### Document text
▶

A Python package for accessing VGGSounder dataset labels and metadata

These details have not been verified by PyPI

Project links

Project description

VGGSounder: Audio-Visual Evaluations for Foundation Models

If our project helps you, please give us a star ⭐ on GitHub to support us. 🙏🙏

📰 News

[11.06.2025] 📃 Released technical report of VGGSounder. Contains detailed discussion on how we built the first multimodal benchmark for video tagging with complete per-modality annotations for every class.

🌟 Introduction

VGGSounder is a re-annotated benchmark built upon the VGGSound dataset, designed to rigorously evaluate audio-visual foundation models and understand how they utilize modalities. VGGSounder introduces:

🔍 Per-label modality tags (audible / visible / both) for all classes in the sample
🎵 Meta labels for background music, voice-over, and static images
📊 Multiple classes per one sample

🚀 Installation

The VGGSounder dataset is now available as a Python package! Install it via pip:

pip install vggsounder

Or install from source using uv:

git clone https://github.com/bizilizi/vggsounder.git
cd vggsounder
uv build
pip install dist/vggsounder-*.whl

🐍 Python Package Usage

Quick Start

import vggsounder

# Load the dataset
labels = vggsounder.VGGSounder()

◀

### Stored data
▶

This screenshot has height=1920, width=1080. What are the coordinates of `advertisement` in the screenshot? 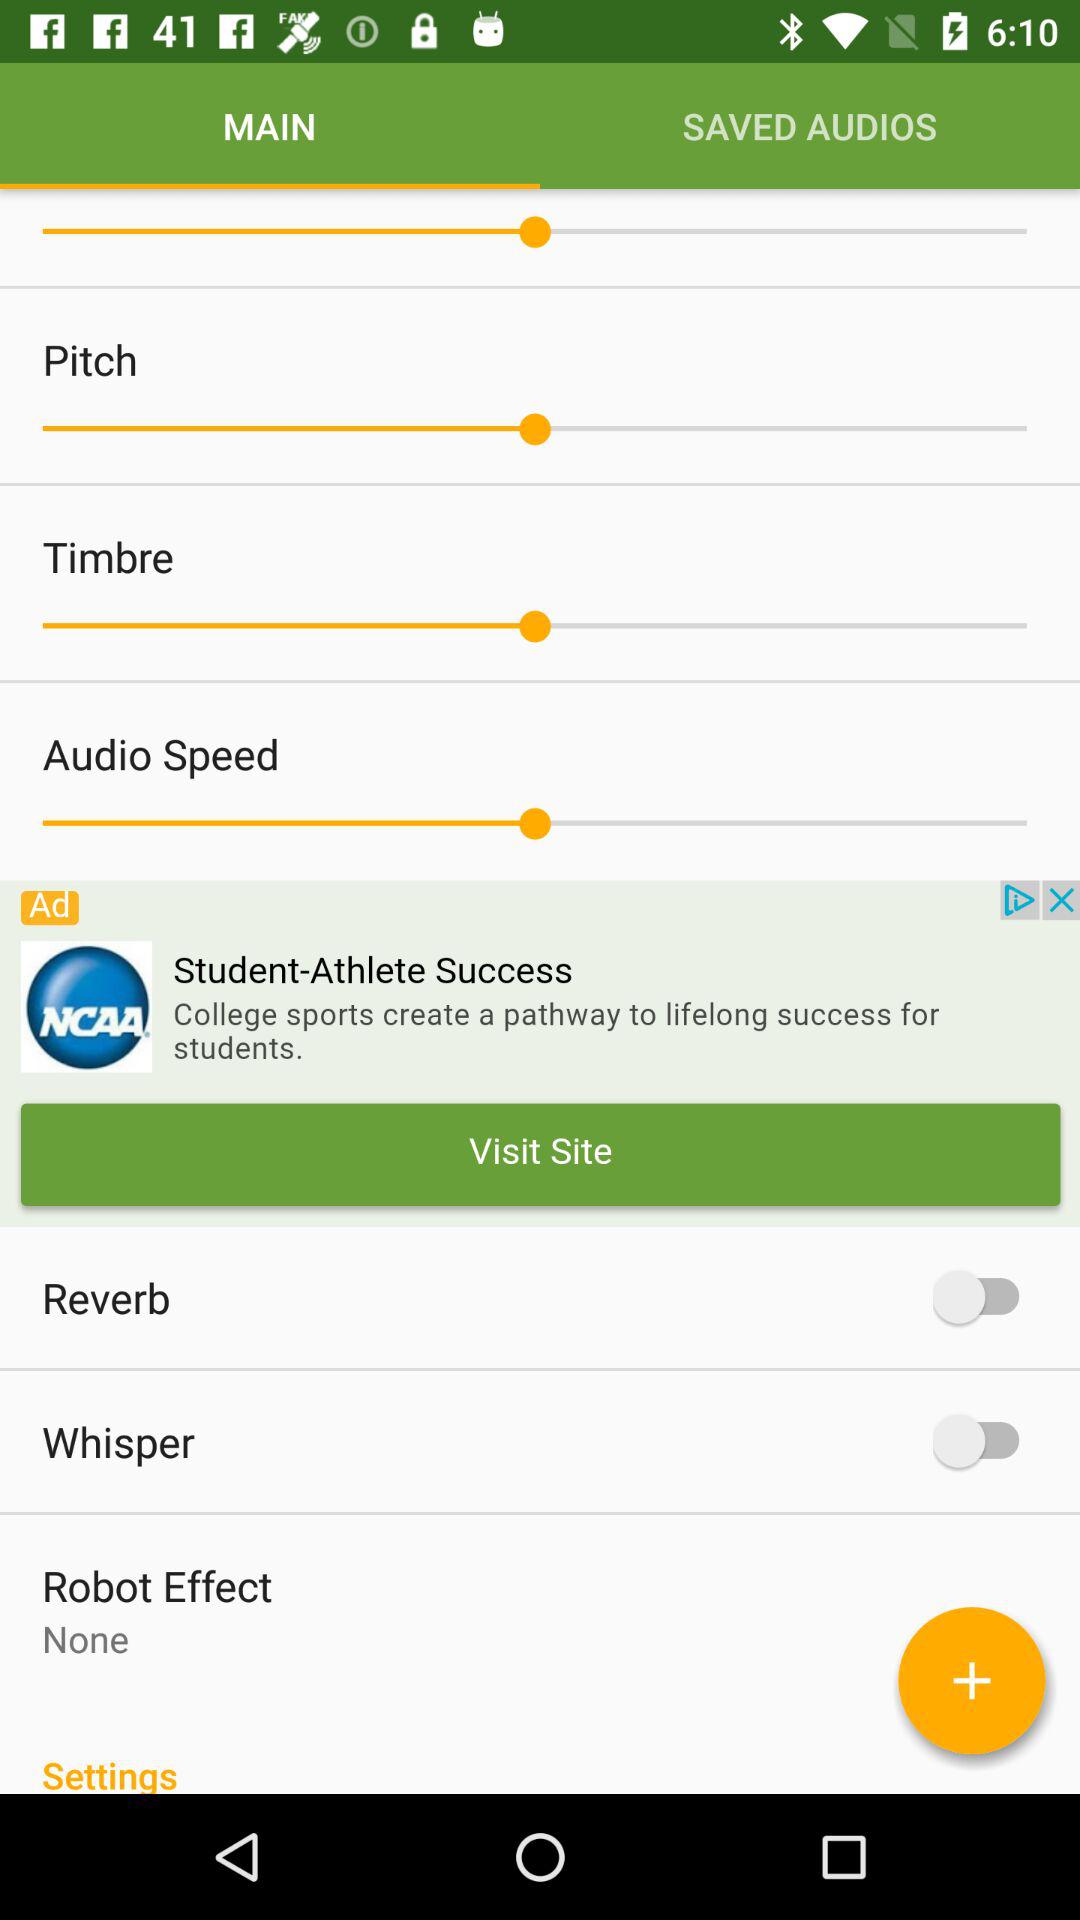 It's located at (540, 1054).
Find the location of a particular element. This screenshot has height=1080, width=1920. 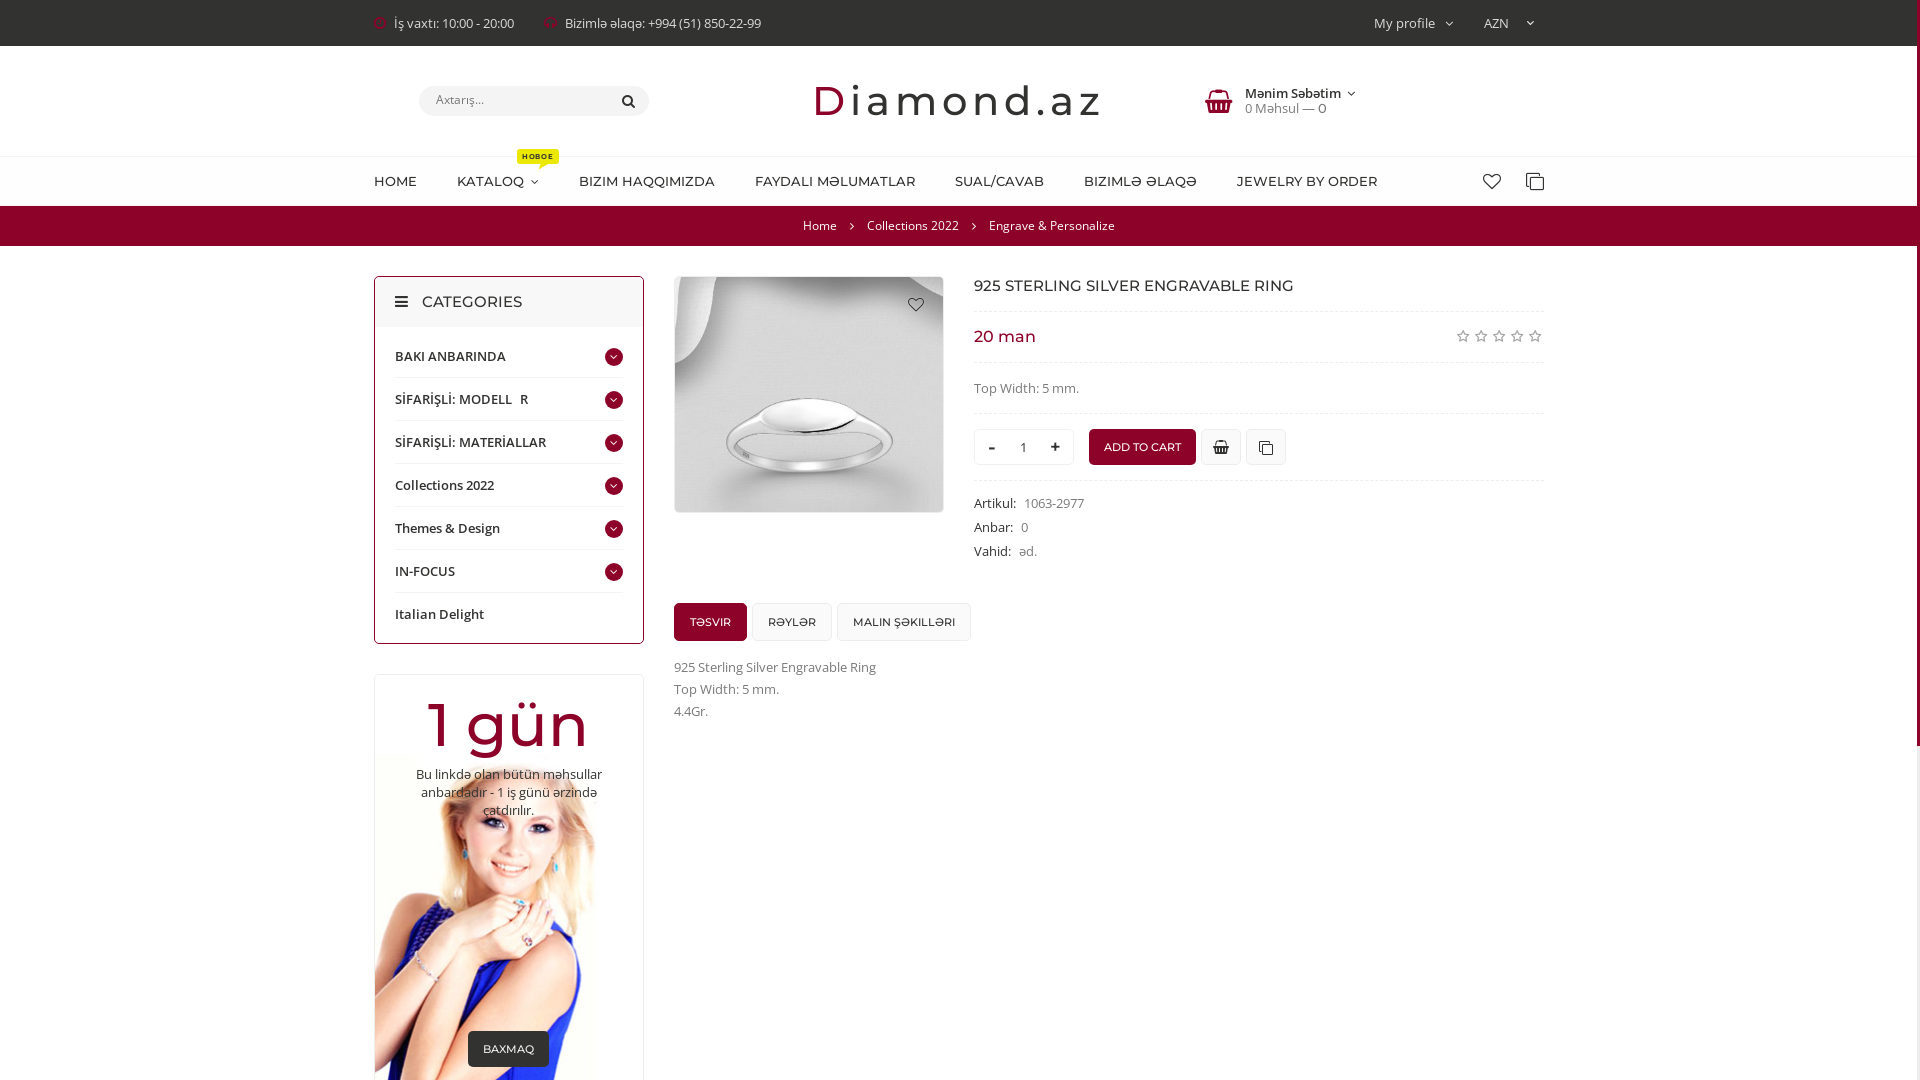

◀

### To-do list
1 – Duplicate the passage of the VGGSounder package description that begins at the words "If our project" and stops after the words "for every class.".
2 – Render this sentence from the VGGSounder package description in Spanish: "VGGSounder is a re-annotated benchmark built upon the VGGSound dataset, designed to rigorously evaluate audio-visual foundation models and understand how they utilize modalities."
3 – Answer these questions using the VGGSounder package description.
(a) What was released, according to the news entry dated [11.06.2025]?
(b) Which pip command installs the package?
(c) For which three things does VGGSounder introduce meta labels?
Rely only on the VGGSounder package description to complete this work.

### Solutions below
1 –
If our project helps you, please give us a star ⭐ on GitHub to support us. 🙏🙏

📰 News

[11.06.2025] 📃 Released technical report of VGGSounder. Contains detailed discussion on how we built the first multimodal benchmark for video tagging with complete per-modality annotations for every class.

2 – VGGSounder es un benchmark reanotado construido sobre el conjunto de datos VGGSound, diseñado para evaluar rigurosamente los modelos fundacionales audiovisuales y comprender cómo utilizan las modalidades.

3 –
(a) The technical report of VGGSounder.
(b) pip install vggsounder
(c) Background music, voice-over, and static images.